You can compute an okay approximation yourself, but I don’t know what is the best practice for obtaining accuracy all the way out to the boundary of the domain. (The Laplacian can be seen as a distribution living on internal facets, that depends on the jump in first derivative, so its boundary values depend on the first derivative of an arbitrary extension.) Take a look at the following code example:
from dolfin import *
mesh = UnitIntervalMesh(400)
n = FacetNormal(mesh)
V = FunctionSpace(mesh,"Lagrange",1)
lap_u = TrialFunction(V)
v = TestFunction(V)
lap_uh = Function(V)
# Approximate some smooth function in CG1:
x = SpatialCoordinate(mesh)
u = cos(pi*x[0]) + 0.25*sin(3.0*pi*x[0]) + x[0]*x[0] + x[0]*x[0]*x[0]

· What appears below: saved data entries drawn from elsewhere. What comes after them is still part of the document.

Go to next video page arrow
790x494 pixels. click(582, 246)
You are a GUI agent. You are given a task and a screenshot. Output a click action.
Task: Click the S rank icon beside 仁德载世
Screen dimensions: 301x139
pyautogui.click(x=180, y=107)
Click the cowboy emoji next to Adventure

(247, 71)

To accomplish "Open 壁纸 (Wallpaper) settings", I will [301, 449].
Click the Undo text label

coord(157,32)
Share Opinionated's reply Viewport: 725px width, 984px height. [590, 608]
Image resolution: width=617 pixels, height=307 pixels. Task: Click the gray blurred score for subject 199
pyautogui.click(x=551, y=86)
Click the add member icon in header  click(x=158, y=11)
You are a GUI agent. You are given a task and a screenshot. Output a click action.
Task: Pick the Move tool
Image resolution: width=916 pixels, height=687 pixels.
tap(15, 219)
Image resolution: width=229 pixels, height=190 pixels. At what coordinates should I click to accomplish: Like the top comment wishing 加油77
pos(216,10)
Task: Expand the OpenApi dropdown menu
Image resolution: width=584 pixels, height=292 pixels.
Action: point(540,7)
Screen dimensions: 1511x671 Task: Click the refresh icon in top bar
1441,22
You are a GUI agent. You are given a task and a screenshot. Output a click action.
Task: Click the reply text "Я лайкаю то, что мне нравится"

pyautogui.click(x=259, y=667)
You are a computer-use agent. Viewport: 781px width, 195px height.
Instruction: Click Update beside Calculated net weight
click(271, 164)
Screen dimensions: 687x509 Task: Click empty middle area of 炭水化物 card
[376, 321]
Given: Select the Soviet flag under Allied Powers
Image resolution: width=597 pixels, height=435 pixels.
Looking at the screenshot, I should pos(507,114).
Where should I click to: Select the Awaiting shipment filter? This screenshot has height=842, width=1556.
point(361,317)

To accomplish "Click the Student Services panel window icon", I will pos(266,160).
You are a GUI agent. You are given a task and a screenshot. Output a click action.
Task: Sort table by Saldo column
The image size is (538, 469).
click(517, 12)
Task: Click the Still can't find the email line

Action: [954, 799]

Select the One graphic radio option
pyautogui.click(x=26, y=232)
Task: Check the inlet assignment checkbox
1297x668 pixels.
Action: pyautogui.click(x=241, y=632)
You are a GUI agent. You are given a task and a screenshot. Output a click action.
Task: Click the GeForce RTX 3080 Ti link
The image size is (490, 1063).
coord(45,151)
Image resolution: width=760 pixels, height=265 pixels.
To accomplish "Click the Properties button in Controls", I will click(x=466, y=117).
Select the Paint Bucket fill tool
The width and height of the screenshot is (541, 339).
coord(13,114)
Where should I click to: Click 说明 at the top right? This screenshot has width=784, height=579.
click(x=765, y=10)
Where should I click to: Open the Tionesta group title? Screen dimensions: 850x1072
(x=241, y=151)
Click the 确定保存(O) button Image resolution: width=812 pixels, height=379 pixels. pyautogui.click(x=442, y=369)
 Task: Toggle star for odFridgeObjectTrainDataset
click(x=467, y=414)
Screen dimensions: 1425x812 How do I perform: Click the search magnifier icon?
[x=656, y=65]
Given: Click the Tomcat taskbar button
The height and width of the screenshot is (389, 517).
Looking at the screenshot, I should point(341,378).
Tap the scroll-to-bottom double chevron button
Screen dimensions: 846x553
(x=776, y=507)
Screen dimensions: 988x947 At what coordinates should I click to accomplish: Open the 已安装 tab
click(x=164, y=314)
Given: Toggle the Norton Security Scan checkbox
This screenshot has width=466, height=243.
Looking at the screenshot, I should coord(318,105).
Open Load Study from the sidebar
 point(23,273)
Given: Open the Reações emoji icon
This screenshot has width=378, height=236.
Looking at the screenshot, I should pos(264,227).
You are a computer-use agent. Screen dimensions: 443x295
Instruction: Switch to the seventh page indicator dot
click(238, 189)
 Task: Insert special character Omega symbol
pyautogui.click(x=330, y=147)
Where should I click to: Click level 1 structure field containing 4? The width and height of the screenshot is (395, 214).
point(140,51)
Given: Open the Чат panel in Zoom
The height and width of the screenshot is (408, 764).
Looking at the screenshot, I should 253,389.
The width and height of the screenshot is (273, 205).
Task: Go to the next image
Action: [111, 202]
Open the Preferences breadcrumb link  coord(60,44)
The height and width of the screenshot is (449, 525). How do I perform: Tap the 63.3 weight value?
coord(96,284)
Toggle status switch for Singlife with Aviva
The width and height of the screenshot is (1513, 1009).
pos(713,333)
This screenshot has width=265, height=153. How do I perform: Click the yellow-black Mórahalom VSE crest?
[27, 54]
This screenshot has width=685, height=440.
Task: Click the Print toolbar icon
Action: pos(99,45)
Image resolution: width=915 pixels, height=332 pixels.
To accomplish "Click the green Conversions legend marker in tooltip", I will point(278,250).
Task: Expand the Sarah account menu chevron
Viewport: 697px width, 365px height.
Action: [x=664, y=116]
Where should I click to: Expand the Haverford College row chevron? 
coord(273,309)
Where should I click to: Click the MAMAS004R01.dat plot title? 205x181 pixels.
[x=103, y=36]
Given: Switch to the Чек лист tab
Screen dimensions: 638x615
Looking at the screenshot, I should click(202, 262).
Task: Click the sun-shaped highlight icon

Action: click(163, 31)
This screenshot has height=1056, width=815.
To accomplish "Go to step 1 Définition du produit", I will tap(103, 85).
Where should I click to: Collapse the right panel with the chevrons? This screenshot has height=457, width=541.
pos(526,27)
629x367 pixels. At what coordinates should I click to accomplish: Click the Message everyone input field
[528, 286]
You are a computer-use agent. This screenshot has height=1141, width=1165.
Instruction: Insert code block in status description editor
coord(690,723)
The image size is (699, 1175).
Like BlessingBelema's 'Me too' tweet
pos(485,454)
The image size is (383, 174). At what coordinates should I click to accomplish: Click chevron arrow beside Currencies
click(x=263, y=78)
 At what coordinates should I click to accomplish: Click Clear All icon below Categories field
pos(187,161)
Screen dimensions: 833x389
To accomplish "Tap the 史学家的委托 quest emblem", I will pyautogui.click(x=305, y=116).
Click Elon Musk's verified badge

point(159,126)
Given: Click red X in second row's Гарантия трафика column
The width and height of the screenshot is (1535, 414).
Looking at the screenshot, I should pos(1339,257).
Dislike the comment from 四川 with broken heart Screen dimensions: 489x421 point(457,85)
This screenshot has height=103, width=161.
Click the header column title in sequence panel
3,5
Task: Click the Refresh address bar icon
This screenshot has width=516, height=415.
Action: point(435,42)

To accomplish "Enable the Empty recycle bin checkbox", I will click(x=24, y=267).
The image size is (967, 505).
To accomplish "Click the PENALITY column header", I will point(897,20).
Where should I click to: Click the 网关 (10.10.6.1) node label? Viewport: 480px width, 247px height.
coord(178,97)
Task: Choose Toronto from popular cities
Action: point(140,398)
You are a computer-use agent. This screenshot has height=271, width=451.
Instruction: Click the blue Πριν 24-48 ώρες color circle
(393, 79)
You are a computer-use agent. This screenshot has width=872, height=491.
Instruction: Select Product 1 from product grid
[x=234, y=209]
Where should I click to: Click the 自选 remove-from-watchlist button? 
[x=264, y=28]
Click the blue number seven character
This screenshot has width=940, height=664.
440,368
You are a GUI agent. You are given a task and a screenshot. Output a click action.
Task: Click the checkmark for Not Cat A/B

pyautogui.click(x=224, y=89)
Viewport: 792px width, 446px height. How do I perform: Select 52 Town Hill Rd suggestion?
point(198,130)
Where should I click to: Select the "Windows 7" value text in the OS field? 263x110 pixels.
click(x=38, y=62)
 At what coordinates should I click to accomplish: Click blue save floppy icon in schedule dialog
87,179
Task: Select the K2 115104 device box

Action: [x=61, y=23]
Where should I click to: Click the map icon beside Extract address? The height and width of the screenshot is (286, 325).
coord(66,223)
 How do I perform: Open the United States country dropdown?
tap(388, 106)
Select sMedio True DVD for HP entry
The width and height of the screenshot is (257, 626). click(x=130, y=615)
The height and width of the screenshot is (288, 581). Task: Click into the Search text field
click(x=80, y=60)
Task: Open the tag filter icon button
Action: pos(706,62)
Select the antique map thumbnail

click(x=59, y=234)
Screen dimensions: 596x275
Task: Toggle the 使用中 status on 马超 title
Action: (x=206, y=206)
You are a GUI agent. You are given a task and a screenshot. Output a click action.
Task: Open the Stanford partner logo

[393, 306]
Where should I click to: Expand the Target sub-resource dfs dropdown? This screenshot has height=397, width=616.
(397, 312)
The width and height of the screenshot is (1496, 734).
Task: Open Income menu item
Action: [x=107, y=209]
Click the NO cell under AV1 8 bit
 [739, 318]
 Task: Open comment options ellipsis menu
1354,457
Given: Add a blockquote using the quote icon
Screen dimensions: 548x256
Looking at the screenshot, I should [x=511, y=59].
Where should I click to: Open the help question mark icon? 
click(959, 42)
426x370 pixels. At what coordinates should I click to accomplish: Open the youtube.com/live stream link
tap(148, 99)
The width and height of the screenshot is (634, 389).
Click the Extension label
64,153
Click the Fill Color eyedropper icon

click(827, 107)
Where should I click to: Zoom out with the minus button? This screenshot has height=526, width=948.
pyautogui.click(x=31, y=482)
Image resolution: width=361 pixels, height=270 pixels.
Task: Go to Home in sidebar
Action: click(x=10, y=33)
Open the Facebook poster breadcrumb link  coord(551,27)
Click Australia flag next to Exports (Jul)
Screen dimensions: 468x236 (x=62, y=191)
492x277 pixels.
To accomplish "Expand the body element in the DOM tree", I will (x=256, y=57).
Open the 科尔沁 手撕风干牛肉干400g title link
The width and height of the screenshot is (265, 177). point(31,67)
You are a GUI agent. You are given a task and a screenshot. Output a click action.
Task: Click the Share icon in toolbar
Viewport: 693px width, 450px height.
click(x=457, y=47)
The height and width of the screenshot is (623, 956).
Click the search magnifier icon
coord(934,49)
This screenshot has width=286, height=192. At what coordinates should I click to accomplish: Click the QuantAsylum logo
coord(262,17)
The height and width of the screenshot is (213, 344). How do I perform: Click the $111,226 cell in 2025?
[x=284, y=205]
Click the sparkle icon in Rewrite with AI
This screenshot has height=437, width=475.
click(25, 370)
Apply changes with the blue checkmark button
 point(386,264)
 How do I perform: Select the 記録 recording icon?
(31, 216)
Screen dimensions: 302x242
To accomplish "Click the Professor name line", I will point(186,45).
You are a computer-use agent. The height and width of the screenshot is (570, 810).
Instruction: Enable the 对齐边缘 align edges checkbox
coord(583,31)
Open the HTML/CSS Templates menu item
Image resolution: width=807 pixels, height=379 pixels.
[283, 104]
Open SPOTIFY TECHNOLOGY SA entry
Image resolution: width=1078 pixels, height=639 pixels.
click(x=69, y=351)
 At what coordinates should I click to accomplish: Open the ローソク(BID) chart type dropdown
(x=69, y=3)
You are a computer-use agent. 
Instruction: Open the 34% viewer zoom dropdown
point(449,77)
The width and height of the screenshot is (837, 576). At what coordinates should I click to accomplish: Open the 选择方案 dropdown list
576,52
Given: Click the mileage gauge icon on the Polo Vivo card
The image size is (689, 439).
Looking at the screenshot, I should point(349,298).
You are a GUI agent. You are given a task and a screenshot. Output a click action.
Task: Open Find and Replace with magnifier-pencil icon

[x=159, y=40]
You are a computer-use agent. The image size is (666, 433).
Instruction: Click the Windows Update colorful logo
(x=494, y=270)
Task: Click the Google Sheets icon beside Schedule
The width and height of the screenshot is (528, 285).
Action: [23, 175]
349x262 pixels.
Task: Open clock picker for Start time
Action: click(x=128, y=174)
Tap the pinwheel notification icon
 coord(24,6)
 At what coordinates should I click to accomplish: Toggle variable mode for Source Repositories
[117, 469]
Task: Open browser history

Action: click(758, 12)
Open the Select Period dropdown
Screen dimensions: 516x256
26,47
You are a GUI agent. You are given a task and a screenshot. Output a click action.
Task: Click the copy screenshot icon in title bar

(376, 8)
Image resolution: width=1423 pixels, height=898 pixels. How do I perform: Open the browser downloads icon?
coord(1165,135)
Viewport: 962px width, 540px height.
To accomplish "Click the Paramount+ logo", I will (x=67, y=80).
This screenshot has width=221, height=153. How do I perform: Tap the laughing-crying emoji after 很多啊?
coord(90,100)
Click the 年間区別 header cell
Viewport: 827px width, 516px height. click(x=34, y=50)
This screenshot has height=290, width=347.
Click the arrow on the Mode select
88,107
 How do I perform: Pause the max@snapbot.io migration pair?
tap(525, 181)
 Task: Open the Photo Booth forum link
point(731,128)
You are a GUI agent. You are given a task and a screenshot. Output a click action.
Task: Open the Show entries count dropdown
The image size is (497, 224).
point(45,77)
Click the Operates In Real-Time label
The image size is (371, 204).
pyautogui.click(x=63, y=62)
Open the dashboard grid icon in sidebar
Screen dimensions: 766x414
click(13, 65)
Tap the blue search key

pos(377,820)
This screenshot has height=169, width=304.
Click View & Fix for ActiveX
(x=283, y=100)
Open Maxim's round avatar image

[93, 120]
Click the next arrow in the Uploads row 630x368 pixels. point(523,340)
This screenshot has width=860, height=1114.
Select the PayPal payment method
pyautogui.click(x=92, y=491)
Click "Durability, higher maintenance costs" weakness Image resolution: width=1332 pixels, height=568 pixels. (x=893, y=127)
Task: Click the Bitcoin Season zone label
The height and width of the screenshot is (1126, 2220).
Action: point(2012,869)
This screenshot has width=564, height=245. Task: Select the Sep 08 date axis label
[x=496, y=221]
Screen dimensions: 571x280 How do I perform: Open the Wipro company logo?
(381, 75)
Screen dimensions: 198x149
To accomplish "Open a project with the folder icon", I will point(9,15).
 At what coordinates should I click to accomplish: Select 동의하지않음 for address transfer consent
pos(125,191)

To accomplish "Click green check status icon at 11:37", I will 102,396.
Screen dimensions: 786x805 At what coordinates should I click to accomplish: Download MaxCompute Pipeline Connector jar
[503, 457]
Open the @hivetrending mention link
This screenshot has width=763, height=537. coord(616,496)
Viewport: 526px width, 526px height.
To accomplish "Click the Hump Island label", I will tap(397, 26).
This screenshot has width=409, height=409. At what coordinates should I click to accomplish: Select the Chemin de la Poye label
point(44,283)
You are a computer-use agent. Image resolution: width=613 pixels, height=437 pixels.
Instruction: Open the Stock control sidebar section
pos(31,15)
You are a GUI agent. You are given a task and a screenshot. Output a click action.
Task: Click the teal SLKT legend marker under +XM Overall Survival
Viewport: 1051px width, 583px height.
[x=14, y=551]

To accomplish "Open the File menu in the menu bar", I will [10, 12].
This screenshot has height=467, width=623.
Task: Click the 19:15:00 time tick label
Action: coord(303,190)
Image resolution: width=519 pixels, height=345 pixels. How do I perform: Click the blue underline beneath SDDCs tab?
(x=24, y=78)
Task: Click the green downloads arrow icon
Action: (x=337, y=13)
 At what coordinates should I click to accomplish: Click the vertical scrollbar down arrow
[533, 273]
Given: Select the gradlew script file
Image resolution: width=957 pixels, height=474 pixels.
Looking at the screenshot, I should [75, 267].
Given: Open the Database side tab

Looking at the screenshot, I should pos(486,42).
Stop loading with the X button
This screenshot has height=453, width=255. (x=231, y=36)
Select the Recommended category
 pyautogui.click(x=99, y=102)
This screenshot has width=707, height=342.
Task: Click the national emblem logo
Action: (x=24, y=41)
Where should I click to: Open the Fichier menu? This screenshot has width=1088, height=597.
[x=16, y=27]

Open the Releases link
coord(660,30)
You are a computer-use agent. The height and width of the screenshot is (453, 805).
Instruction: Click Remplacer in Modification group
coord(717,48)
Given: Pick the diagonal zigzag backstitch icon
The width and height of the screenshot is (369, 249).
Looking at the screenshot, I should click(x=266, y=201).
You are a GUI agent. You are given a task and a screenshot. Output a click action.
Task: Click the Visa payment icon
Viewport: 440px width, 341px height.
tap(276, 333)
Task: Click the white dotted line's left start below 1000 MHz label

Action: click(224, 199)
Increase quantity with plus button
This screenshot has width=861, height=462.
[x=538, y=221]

# Note: If you pick a smooth function that, for whatever reason, you know
# a priori has zero Laplacian at the boundary, and apply a Dirichlet BC for
# `lap_BC`, you get higher convergence rates.
#
#u = sin(3.0*pi*x[0])
uh = project(u,V)
# The story is similar for either set of BCs on the Laplacian if you don't
# know the boundary values a priori.
lap_BC = DirichletBC(V,Constant(0.0),"on_boundary")
#lap_BC = DirichletBC(V,Constant(0.0),"false")
# Weak Laplacian of `uh` on $H^1$:
def weakLap(v):
return -inner(grad(uh),grad(v))*dx + dot(grad(uh),n)*v*ds
# $L^2$ inner product:
def L2IP(u,v):
return u*v*dx
# $L^2$ Riesz representation of Laplacian in `V`:
solve(L2IP(lap_u,v) == weakLap(v), lap_uh, lap_BC)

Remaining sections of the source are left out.